A proactive policy of due diligence within your entire business will best protect everyone against charges being laid, and best defend against any charges that are laid. That means properly documented safe working practices, clean environmental practices, mechanical maintenance practices, and generally accepted financial or accounting practices. It’s not enough to just do it - you need to carefully make records of when, where, how and by whom those practices were implemented. Be able to prove that you had reasonable plans, and that you followed those plans.
But in addition to looking out for the company and your colleagues, you also need to look out for yourself. If a government investigation is launched into your business practices, you don’t want to wind up being blamed for the acts or omissions of others. SEEK INDEPENDENT LEGAL ADVICE is the best suggestion that I can offer.
It’s not that your corporate legal counsel will give you bad advice, but his or her loyalties need to first lie with the business - not to you personally. You need to talk to your own lawyer. If you’re lucky, the company will even pay for it - there’s no conflict in the company paying, and it certainly doesn’t hurt to ask. It’s in everyone’s interests at a business that all persons who might personally become targets of an investigation receive timely, knowledgeable and independent legal advice. This kind of independent legal advice comes at a bargain price compared to what hiring legal counsel to go to court might later cost.
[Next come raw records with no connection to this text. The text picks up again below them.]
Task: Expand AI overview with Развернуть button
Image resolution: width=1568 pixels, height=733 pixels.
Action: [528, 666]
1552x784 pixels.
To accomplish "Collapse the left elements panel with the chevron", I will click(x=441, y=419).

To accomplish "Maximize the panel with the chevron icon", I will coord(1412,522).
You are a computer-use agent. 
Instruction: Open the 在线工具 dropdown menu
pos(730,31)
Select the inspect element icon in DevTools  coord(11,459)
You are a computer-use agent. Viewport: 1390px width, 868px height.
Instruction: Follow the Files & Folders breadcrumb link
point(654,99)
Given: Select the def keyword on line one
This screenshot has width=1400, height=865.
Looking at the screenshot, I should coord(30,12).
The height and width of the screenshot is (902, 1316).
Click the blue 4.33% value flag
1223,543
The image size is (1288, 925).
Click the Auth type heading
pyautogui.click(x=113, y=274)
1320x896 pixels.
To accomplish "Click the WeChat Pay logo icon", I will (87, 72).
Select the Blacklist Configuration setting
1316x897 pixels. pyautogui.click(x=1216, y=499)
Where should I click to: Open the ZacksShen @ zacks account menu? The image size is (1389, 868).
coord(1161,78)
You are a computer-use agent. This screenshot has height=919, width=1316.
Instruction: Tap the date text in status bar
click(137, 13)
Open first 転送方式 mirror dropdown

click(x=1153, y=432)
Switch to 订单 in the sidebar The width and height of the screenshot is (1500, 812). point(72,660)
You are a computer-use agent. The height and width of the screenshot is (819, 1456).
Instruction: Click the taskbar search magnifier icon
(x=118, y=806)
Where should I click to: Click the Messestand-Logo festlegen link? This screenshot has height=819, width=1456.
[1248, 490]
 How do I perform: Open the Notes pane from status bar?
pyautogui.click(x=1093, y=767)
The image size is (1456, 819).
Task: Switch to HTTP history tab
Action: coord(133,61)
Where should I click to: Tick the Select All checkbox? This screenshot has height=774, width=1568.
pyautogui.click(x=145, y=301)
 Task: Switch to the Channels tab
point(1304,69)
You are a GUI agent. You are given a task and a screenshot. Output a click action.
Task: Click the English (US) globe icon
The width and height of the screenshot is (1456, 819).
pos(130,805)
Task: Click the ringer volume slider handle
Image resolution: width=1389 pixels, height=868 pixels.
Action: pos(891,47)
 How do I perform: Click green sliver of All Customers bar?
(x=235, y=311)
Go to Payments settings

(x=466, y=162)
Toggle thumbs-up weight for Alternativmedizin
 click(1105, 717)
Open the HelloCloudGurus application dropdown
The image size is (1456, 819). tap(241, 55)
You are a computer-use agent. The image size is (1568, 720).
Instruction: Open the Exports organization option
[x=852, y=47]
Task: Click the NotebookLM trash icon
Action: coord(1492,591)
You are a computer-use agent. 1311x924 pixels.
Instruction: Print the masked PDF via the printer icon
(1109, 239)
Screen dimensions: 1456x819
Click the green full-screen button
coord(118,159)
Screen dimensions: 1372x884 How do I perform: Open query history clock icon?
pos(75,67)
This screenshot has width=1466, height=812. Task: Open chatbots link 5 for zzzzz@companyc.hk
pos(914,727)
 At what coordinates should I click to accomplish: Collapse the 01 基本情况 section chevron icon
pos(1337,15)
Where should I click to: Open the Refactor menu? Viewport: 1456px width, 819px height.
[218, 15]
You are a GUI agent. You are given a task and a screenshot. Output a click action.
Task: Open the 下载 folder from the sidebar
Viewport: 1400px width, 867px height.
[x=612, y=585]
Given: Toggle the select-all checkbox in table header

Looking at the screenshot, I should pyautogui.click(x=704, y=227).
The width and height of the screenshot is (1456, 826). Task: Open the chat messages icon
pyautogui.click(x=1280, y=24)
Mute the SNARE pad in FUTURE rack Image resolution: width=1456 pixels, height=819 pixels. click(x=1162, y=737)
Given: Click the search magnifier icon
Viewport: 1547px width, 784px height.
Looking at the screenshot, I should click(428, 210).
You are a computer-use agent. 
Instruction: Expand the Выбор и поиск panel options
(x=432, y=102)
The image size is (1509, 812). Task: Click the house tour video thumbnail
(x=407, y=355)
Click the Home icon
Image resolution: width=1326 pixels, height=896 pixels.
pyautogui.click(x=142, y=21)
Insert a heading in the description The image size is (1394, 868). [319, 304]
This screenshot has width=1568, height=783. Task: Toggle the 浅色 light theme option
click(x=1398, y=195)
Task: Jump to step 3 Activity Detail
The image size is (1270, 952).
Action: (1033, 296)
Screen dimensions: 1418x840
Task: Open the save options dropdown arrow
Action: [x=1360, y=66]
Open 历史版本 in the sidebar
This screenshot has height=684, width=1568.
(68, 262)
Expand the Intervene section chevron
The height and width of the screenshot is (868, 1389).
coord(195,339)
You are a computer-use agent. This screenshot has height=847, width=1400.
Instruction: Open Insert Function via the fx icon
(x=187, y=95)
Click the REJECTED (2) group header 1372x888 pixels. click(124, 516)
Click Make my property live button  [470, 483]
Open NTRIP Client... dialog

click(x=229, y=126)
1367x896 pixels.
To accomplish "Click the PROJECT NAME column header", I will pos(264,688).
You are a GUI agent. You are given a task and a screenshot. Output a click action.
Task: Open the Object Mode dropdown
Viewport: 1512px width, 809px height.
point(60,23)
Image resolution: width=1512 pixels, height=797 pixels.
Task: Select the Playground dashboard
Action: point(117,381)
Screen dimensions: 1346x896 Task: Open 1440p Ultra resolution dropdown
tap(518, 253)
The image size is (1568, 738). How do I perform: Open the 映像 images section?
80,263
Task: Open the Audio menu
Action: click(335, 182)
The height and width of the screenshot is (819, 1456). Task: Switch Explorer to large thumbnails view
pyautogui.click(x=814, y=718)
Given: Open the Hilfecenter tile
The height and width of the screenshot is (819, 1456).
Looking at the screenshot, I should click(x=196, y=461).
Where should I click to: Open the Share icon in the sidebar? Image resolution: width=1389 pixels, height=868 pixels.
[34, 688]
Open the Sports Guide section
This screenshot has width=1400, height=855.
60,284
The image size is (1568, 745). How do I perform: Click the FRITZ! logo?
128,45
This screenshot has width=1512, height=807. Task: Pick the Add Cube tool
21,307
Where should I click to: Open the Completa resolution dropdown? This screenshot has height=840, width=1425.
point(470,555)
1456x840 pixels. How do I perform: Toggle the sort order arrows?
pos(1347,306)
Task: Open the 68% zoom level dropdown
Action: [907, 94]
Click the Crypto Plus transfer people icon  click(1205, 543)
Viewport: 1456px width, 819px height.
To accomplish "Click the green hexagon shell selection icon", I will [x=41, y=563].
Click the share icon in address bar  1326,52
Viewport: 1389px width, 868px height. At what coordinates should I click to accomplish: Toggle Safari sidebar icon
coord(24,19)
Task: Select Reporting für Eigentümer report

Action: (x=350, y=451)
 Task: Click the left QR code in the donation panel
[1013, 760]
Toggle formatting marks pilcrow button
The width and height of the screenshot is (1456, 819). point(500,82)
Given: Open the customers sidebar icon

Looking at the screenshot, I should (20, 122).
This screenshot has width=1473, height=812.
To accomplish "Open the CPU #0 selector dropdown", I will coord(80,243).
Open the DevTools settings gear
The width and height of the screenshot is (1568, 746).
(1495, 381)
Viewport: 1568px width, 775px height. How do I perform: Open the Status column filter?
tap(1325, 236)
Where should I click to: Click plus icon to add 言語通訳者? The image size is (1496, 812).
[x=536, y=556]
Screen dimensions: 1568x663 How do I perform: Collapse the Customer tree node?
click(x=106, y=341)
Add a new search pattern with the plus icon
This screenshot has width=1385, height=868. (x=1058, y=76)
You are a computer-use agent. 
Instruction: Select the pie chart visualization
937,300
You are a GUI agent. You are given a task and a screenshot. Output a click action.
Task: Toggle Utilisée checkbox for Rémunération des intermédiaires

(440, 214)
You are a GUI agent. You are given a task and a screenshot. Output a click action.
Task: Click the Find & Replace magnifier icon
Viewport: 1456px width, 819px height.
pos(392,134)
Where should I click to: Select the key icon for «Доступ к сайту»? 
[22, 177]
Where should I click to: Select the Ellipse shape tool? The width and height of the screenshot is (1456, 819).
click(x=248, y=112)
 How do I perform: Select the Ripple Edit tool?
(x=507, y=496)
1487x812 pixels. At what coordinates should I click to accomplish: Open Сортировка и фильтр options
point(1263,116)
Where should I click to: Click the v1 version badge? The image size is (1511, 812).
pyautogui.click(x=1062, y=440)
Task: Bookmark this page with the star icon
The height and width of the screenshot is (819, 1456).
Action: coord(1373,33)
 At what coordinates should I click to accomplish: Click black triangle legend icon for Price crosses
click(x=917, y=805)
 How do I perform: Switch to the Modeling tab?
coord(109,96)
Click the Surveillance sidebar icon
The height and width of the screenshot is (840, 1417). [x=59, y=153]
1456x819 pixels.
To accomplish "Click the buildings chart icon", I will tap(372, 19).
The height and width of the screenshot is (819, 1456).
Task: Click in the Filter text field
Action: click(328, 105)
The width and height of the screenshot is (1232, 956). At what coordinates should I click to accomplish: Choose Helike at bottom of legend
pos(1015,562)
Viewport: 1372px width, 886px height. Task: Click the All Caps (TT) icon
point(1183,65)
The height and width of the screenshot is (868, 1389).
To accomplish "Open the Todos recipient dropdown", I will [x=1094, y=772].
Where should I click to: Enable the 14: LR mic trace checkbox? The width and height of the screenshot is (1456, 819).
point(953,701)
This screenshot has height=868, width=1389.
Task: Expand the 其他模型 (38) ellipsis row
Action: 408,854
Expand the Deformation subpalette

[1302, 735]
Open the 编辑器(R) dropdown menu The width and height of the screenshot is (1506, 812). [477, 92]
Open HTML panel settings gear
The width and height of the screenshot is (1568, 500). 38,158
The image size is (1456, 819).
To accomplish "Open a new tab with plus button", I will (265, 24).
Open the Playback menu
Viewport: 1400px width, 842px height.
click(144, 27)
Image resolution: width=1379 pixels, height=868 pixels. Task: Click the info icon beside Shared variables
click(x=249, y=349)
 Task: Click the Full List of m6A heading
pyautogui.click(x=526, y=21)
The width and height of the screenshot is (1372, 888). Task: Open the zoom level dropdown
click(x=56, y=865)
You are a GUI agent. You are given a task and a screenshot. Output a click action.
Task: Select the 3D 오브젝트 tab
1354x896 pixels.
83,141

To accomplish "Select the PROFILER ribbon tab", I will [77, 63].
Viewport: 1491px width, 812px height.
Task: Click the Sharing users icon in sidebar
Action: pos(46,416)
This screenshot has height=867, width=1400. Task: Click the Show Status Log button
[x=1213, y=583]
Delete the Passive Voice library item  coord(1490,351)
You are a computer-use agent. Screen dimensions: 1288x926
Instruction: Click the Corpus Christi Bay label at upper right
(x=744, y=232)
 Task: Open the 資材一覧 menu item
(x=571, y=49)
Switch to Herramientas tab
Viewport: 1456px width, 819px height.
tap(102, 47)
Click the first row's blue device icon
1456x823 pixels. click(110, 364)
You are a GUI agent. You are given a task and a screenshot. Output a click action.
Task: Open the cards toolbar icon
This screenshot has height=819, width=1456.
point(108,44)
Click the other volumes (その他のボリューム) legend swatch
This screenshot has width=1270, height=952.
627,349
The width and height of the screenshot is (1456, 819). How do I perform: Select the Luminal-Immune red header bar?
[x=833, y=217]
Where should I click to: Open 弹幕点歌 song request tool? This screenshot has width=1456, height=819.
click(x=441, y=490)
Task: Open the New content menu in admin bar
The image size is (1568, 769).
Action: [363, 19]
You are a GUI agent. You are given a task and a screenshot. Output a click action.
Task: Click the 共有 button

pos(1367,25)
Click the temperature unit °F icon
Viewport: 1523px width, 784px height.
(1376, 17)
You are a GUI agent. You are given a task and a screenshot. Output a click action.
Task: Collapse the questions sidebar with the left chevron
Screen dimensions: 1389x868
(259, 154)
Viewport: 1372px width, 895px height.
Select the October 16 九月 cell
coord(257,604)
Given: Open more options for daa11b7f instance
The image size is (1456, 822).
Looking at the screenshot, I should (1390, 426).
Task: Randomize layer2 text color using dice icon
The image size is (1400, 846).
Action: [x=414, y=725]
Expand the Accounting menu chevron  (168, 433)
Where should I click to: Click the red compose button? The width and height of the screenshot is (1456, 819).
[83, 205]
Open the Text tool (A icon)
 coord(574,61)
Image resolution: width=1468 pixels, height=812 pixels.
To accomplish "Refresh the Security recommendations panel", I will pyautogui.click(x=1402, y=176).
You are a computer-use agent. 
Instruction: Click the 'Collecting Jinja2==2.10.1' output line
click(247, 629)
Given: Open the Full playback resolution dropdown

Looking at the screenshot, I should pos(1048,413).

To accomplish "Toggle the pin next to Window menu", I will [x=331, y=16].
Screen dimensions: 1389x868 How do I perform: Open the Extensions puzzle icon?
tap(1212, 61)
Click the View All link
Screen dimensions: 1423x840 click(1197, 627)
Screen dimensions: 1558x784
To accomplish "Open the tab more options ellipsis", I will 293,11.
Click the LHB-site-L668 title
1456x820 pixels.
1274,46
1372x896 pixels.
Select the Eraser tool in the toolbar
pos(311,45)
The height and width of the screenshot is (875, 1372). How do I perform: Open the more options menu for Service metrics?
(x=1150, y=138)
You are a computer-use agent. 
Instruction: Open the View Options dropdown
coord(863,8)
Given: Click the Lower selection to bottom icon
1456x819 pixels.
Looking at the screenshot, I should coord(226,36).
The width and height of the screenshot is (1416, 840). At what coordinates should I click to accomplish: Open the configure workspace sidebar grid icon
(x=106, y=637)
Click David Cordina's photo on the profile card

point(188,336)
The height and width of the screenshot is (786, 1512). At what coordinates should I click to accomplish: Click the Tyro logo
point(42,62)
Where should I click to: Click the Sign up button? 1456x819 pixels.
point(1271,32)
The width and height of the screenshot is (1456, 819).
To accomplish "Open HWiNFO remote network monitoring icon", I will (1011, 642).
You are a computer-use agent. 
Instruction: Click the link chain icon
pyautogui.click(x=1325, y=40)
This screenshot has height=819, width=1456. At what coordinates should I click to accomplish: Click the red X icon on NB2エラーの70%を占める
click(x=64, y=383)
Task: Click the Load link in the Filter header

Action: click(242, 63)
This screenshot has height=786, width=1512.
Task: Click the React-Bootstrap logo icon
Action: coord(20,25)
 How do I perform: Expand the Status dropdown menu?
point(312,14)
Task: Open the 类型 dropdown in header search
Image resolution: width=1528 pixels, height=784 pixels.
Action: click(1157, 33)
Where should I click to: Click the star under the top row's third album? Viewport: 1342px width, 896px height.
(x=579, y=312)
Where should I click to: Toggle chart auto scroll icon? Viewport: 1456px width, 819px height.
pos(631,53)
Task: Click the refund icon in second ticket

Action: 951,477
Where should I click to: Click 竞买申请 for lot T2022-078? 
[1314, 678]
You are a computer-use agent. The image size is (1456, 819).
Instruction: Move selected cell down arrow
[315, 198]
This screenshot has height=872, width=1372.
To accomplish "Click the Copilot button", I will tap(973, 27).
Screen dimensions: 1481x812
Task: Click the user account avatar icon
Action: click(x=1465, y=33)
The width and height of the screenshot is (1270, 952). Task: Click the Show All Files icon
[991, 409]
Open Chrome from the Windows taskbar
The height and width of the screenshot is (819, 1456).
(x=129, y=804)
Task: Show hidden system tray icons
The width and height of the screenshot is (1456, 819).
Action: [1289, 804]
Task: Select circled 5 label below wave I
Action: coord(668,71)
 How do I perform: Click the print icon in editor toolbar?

And if you do wind up getting charged, again seek out your own lawyer. The company could still certainly pay. In fact, I hope they would pay your legal fees if you were simply acting in the course of your employment or director’s duties. You lawyer might, in combination with legal counsel for the company, work out a deal with the prosecutor whereby the company pleads guilty in exchange for the prosecution undertaking to drop all the charges against the individuals like yourself. Be careful of joint legal representation, where it might be suggested that you plead guilty in exchange for charges being dropped against the company! Even if the company offers to reimburse you for any kind of fine to which you are subject, you will still be the one stuck with the conviction.